31 May Are Your Finances Under Stealth Attack?
The other day I was reading a story about stealth military aircraft. As you know, they employ technology designed to evade detection by both light and radar.
The article got me thinking about a stealth tactic I see being used by brokerage firms and insurance companies to slip under our radar.
We investors have begun to move away from getting our investment advice from salespeople. Instead, we’re gravitating more and more toward sources of advice presumed to be more objective. Enter what I would term ‘stealth brokerage.’
This involves a brokerage firm setting up shop beneath the cloak of respectability of a local bank or financial planning firm. We’ve got one bank right here in the Upper Valley who proclaims in their newspaper and magazine adds that, “people come to us because they want a planner and not a broker.” In reality, the bank’s employees are actually registered representatives of LPL Financial Investment Services.
Yes, LPL Financial, the brokerage firm who was just fined $5.3 million by the Commonwealth of Massachusetts for selling risky and illiquid investments to unqualified investors.

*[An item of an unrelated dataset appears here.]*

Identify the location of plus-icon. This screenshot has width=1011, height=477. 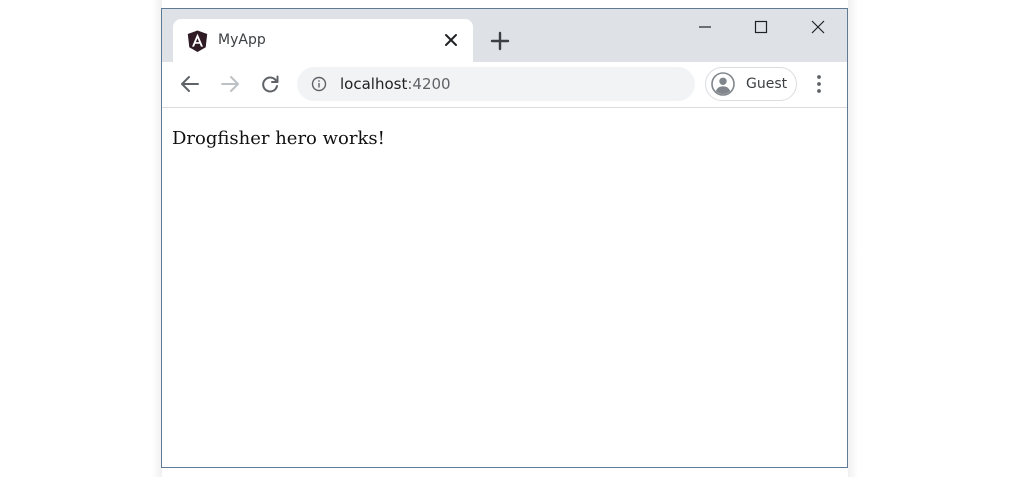
(500, 41).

LPL Financial, the brokerage firm described by the New York Times as having been “penalized for selling complex investments to unsophisticated investors, for speculative trading in customer accounts, and, in a few cases, for outright stealing from clients.”
With that kind of press you can’t blame them for hiding behind a bank.

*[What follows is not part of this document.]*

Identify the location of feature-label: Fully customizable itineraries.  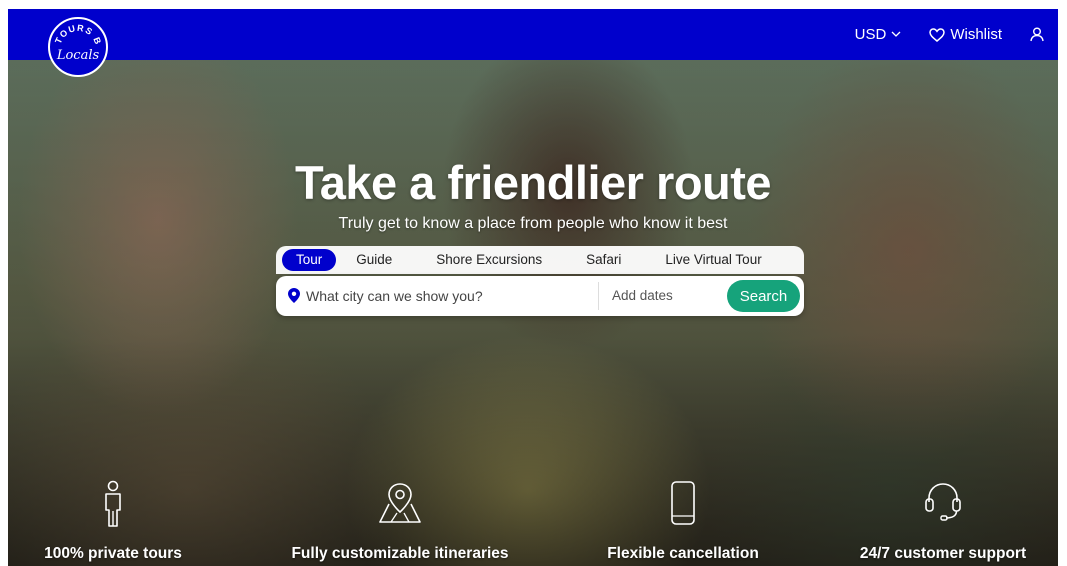
(400, 554).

This article I was reading about stealth aircraft focused upon the shooting down of a stealth fighter jet over Serbia back in March of 1999. It seems a Serbian anti-aircraft battery Commander recently divulged to Western media how they did it. He wouldn’t go into detail, but he did offer that they had used “a little innovation” to update their 1960’s-vintage surface to air missile system. They somehow read electromagnetic waves to detect the plane and shoot it down.

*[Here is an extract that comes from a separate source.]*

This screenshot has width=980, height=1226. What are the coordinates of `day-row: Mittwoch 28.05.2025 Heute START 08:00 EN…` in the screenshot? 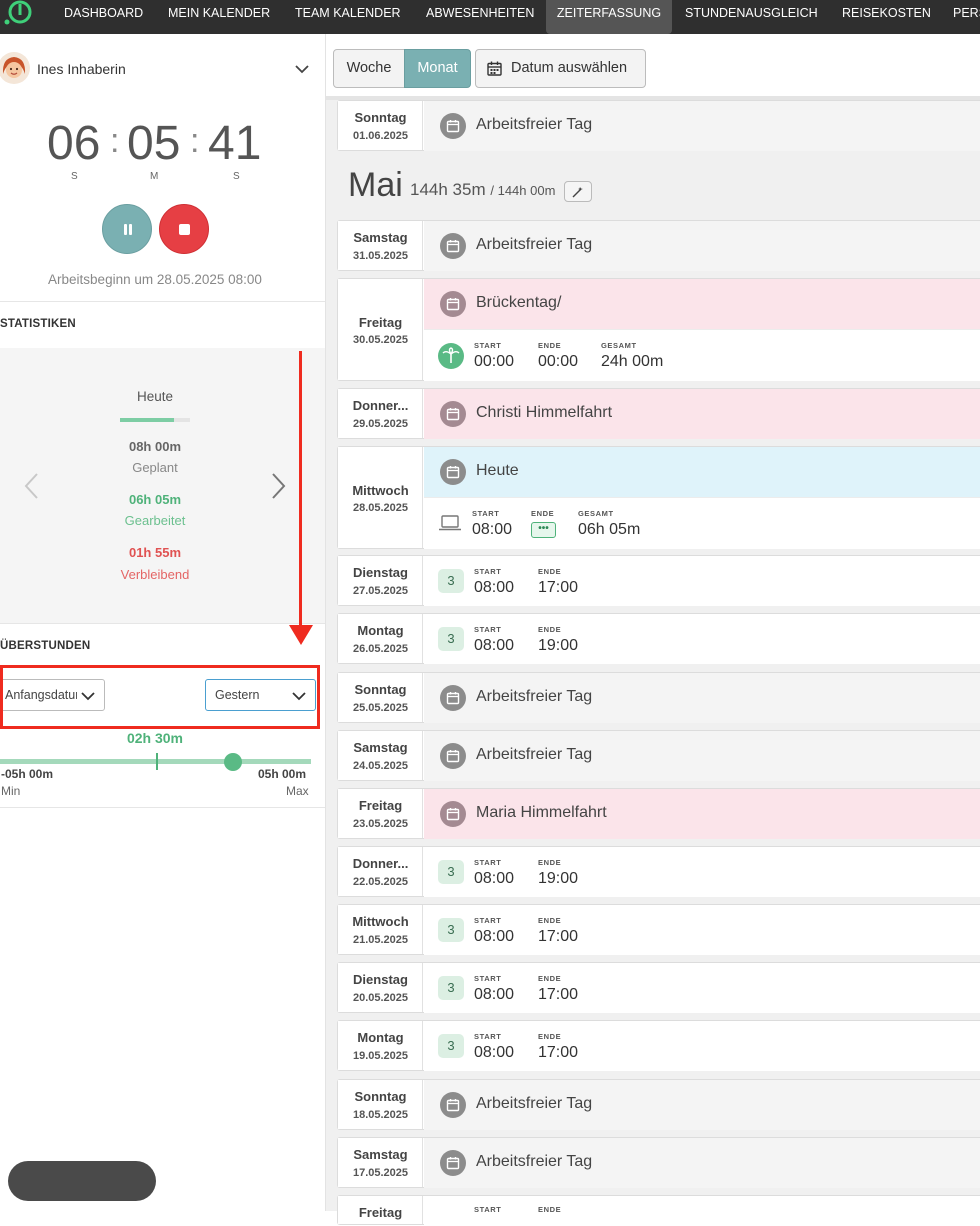 It's located at (658, 498).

Now I figure that if military stealth technology can be undermined by a sixty-year-old military system and a little ingenuity, than surely we can combat stealth strategies being employed by retail brokers to dupe us into buying their wares.
One simple yet effective technique is to apply a filter in our search for advice that eliminates salespeople from consideration at the outset. Just such a filter is available through the National Association of Personal Financial Advisors. You can learn about it by visiting our website at www.WealthConservatory.com.
And, if you want to employ stealth technology yourself, to turn the table and evade detection of you by these firms, I hear wrapping your wallet in tinfoil can be effective.